My inner cynic was already feeling revitalised.

Then someone else "borrowed" the car I was supposed to travel down in, forcing a hasty scramble for alternative transport and ensuring we arrived fashionably late. The individual who'd stolen the car was already there, so when the facilitator decreed we should introduce ourselves with name, team, and an interesting fact about ourselves, one of my colleagues decided his interesting fact would be "and I'm late because some bastard took the car I'd already booked." But he's almost due for long-service leave, and doesn't care who he offends anymore.

Two presentations later and we were already behind schedule because senior management keep forgetting that (generally speaking) your average support tech doesn't know how to write or pace presentations, and will prepare lots of content and then simply read it out.

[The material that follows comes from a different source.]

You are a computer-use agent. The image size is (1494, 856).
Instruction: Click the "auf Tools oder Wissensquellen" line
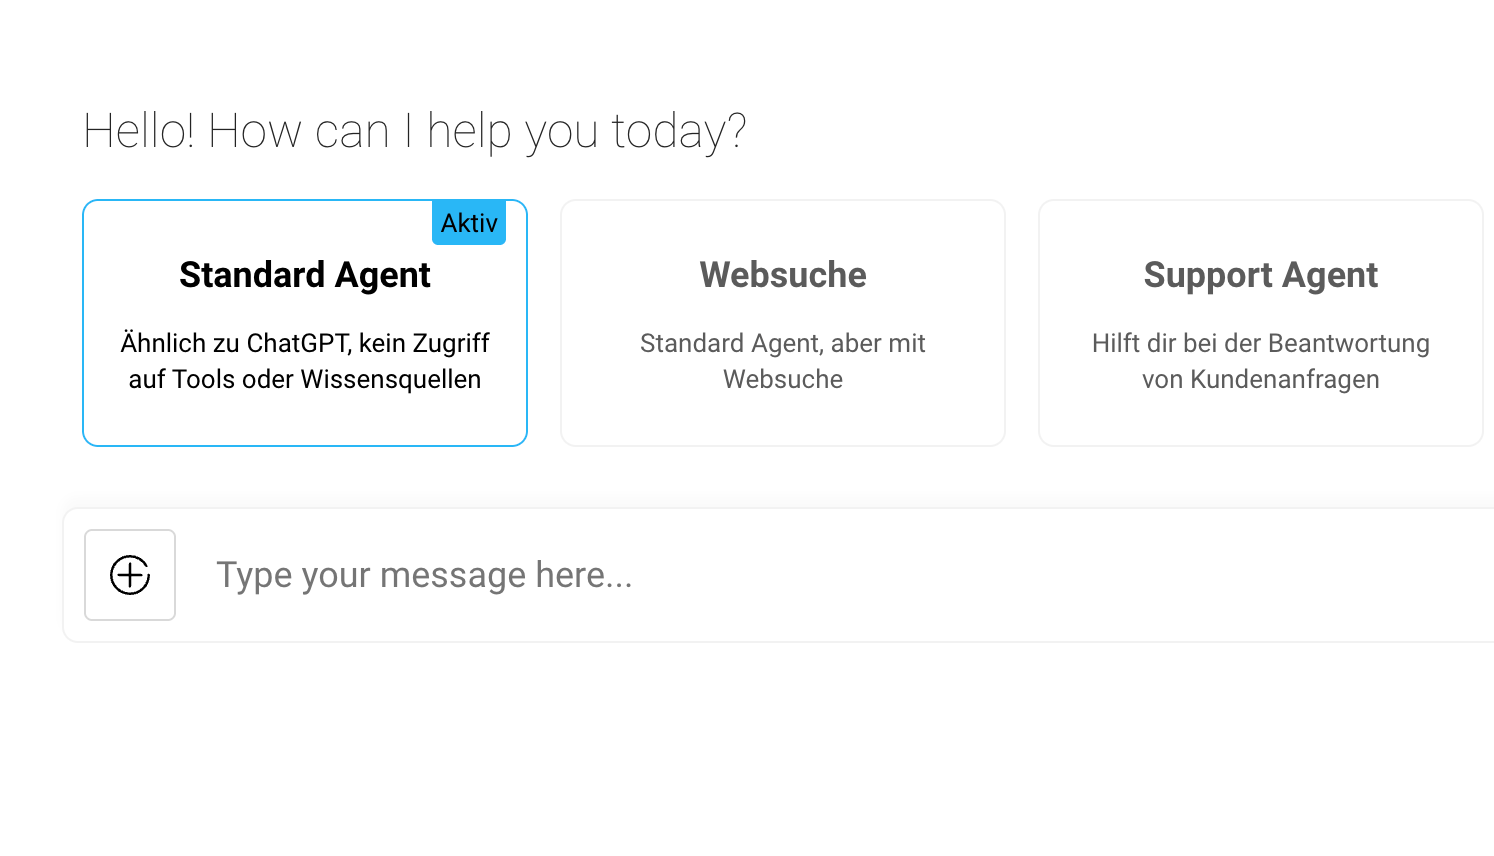(x=305, y=379)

Suddenly everyone's presentation timeslots were slashed to get things back on schedule.

Gimli and Marvin (his counterpart, responsible for managing a team that does similar things to Gimli's) used their joint presentation to engage in a territorial dispute disguised as a discussion on the importance of communication and cooperation, presumably under the orders of their manager in an attempt to make them play nicely with each other. Marvin opened with a recitation of the many ways in which Gimli's teams failed at communicating anything. Gimli countered by relentlessly quoting from past policy statements to show that the fault really lay with Marvin's teams' - and therefore Marvin himself. Then we were all told it's now a hanging offense to travel to any of our sites without informing the team leader at that location, presumably so he can follow the interloper around and freshly mark his territory all over again.

Sometimes it's more obvious than others that IT remains a male-dominated industry.

At the end of the day, our Director arrived to give a presentation on the opportunities for productivity awaiting us all. He opened with several slides of statistics explaining that our organisation is, essentially, doomed. The high Australian dollar means revenue is dropping because we can't compete with the international market. But that's okay, because we're charging the remaining ones more to compensate - how can we go wrong with that? Our domestic clients are leaving us for our local competitors, so we're not retaining any of the local market, either. A visible cloud of impending doom descended over the room.

Then Gimli asked the Director where he saw us being in five years' time. "This is a visionary question," he declared.

"It's funny you should ask that, because I was going to address that in my presentation tomorrow."

He was genuinely surprised when he was told two-thirds of his audience wouldn't be there in the morning and he'd only be talking to team leaders and management, so clearly that communication thing is working well for us.

"Ah, okay. Well, I have a slide showing the range of services we support now, and I have one showing what we'll be supporting in 2025. And there's a big red 'X' through everything you guys do."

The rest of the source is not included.